Problem:
Let $f$ be a path from $a$ to $b$. Show that $g$ defined by
$g(x)= \left\{ \begin{array}{ll} f(2x) & x \in [0, \frac{1}{2}] \\ b & x\in[\frac{1}{2}, 1] \\ \end{array} \right. $
is path-homotopic to $f$.
My Solution:
Define $H : I \times I \rightarrow X$,
$H(x, t)= \left\{ \begin{array}{ll} f(x+tx) & x \in [0, \frac{1}{1+t}] \\ b & x\in[\frac{1}{1+t}, 1] \\ \end{array} \right. $
We can see that at $x = \frac{1}{1+t}$,
$f(\frac{1}{1+t}+\frac{t}{1+t}) = f(1) = b$ (as $f$ is a path from $a$ to $b$)

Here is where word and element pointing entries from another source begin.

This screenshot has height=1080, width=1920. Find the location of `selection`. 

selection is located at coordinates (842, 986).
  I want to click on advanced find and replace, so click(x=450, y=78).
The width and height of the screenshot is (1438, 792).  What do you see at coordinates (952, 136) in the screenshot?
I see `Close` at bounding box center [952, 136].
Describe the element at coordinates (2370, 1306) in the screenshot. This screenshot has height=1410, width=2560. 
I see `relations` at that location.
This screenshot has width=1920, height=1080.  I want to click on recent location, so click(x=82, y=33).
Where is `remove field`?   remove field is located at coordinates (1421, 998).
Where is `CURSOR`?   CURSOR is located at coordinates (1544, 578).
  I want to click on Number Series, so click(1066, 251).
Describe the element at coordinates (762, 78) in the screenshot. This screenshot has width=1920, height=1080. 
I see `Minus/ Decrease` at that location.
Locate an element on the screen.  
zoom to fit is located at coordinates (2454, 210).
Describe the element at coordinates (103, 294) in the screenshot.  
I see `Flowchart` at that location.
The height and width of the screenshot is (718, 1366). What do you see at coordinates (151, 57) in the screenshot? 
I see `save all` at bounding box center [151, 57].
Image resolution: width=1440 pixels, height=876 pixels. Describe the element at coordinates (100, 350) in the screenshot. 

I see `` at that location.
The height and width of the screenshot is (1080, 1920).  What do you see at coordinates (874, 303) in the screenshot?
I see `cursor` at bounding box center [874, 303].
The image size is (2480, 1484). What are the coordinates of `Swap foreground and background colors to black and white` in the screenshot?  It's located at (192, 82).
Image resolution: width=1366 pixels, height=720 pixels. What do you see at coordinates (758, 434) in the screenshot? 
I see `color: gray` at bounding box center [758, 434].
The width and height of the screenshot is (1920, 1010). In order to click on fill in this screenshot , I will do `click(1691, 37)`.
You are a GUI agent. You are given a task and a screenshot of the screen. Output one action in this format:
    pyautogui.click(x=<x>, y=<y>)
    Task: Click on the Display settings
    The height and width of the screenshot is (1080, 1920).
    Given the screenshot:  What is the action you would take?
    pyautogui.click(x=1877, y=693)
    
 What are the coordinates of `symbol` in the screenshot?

Also, (checking criteria for homotopy),
$H(x,0)= f(x)$
$H(x, 1)= \left\{ \begin{array}{ll} f(2x) & x \in [0, \frac{1}{2}] \\ b & x\in[\frac{1}{2}, 1] \\ \end{array} \right. = g(x)$
$H(0,t)= f(0) = a$
$H(1,t)= g(1)=b$
So, I do believe I have defined a homotopy. However, I have been asked to show continuity. I thought that because $f$ is continuous and $b$, a constant, is continuous, then $H$ would be continuous. Though, my professor said that is not enough to prove continuity... that it only shows continuity along one line. So my question is...
- How can continuity fail?
- How do I prove continuity in another way? (Perhaps $\epsilon - \delta$?)